At some point when we've gotten adventure 3 out for ZEITGEIST I plan to try to spread the word over there, but in my experience people tend to dismiss new posters who are just trying to promote a product. So I was hoping perhaps a few EN Worlders might also be regular contributors over at the WotC boards, and that you might be willing to increase public awareness of this most excellent adventure path.

Do they have a 'storyhour' esque section over there. I think even just reposting some of the game session synopses people have put up here would be great.

Anyone who helps out, I can try to give you or a character/ship/location of your creation a cameo in an upcoming adventure. Who doesn't want to be killed by strangers gaming around the world?


----------



## Tequila Sunrise (Dec 13, 2011)

I'd help ya out, but I recently discovered that at least one of the WotC mods is a racist sexist jerk. Long story short, I'm probably banned and don't have much interest in going back.

If you end up having to do this yourself though, you could always make your own account and just spend a few days posting all over the place. A few hundred post counts is worth a bit of cred, even if you're 'new.'


----------



## mcmillan (Dec 13, 2011)

I don't know about any particular threads devoted to Zeitgeist, though I have been talking it up whenever I come across people asking non-WOTC adventures or how to introduce more modern elements.


----------



## Morrus (Dec 14, 2011)

I think generally over there non-official stuff won't get much traction. All judged by the logo, not the content.


----------



## malcolm_n (Dec 14, 2011)

I have to agree with Morrus.  You'll get less out of your effort than it may at first seem.  If you're going to post anywhere, it'll probably be in either House Rules or GSL, neither of which sees much traffic.

In my experience, both with D&D and a few other games, those who stay on the official forums for something are often pretty well against something that doesn't have a shiny stamp from the originator.

That said, don't let me discourage you.  I haven't been on of late, but I've still got several friends over there. I'll get on and run some Interference in the next day or so, see if I can get at least a couple nods.


----------



## Selganor (Dec 16, 2011)

Morrus said:


> I think generally over there non-official stuff won't get much traction. All judged by the logo, not the content.




In my experience, it's not the logo but the useability in the Character Builder that makes and breaks third party products in 4e.

If it's something simple (like a magic item that works sometimes and you just can write the stats to the "normal/magical" version of the item) then it's far likelier to be used than something more complex (like a paragon path that's completely NOT on your sheet/cards if you use it).

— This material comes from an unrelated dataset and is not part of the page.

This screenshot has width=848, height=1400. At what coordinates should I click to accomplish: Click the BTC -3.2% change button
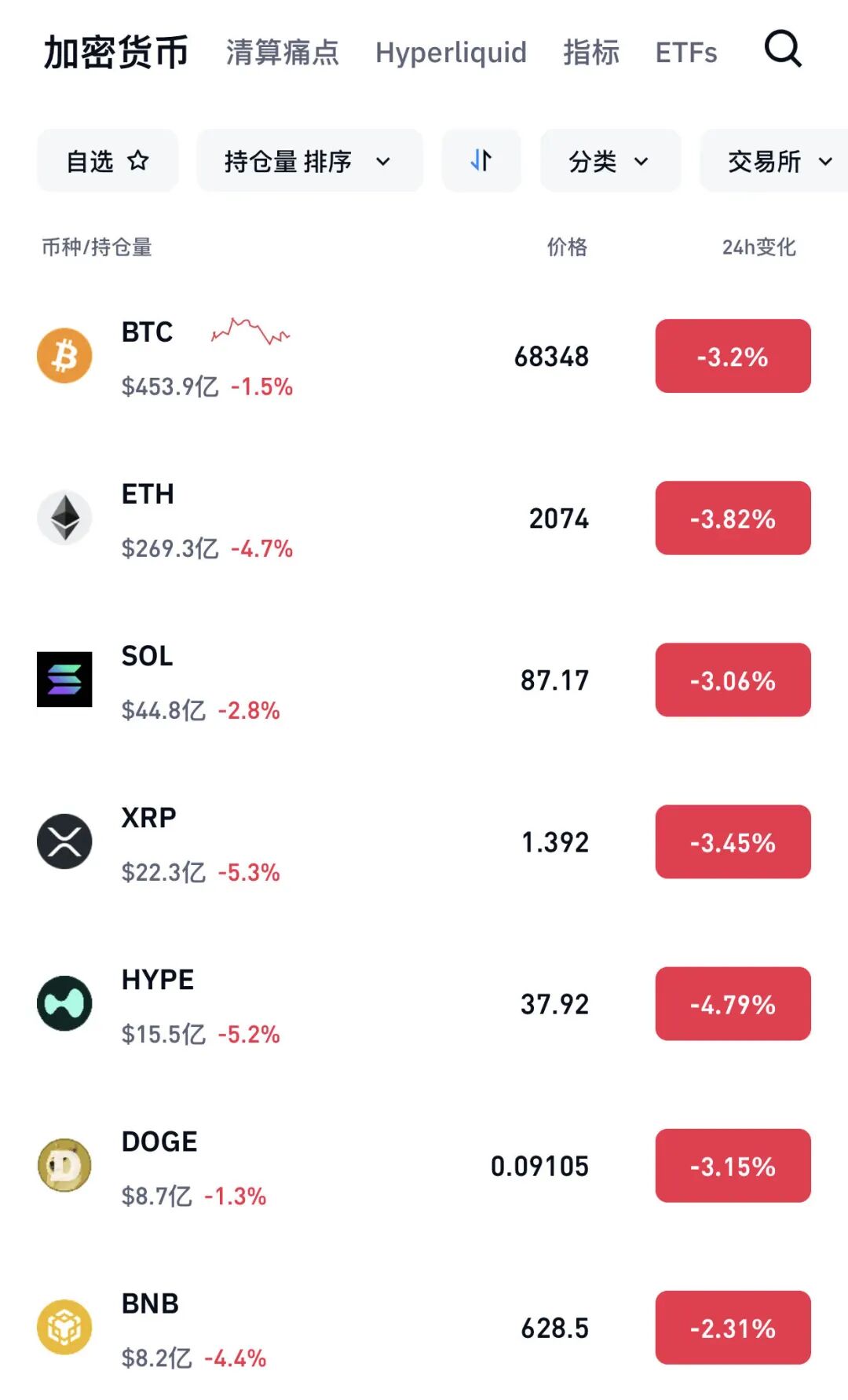coord(733,356)
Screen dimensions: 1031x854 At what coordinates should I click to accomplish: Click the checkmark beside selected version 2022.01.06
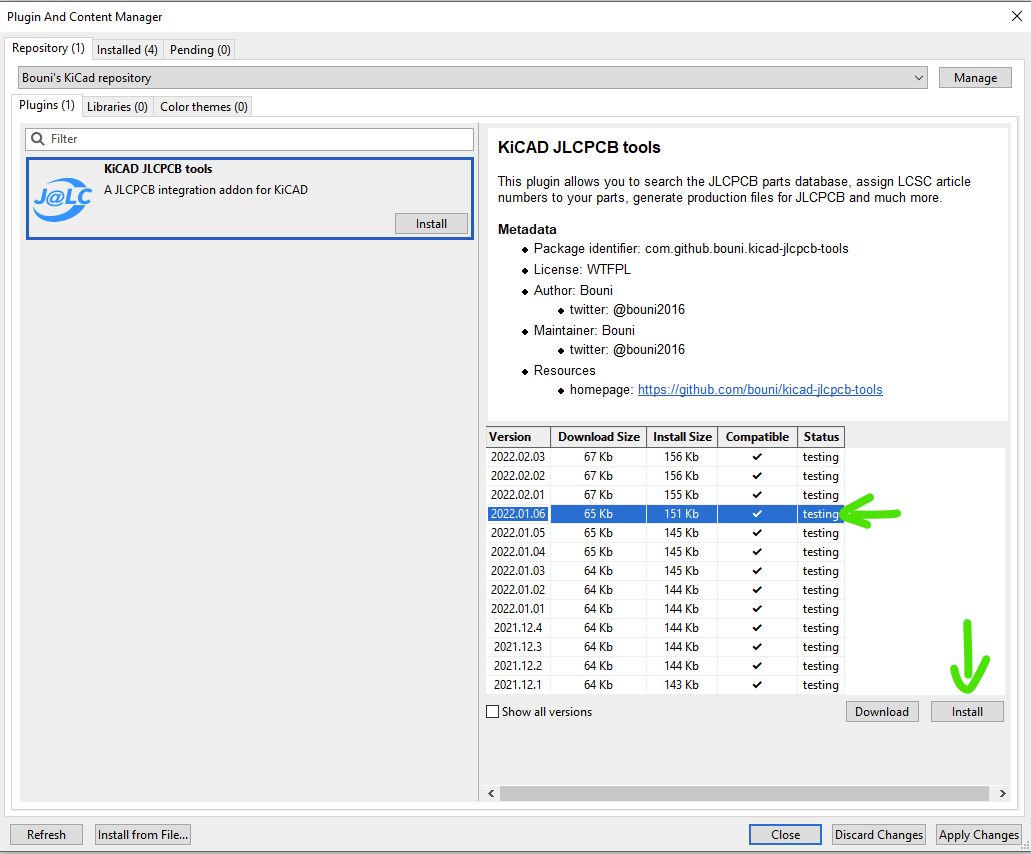[x=756, y=514]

Maybe the slowdown in product release allows the programmers to come up with an option to include houseruled stuff (finally)


----------



## mdusty (Dec 18, 2011)

I'd recommend the Paizo boards.  Heck, didn't they even promote the first Zeitgeist book on their main page for awhile?


----------



## Ajar (Dec 18, 2011)

mcmillan said:


> I don't know about any particular threads devoted to Zeitgeist, though I have been talking it up whenever I come across people asking non-WOTC adventures or how to introduce more modern elements.



Yep, I've been doing this too.


----------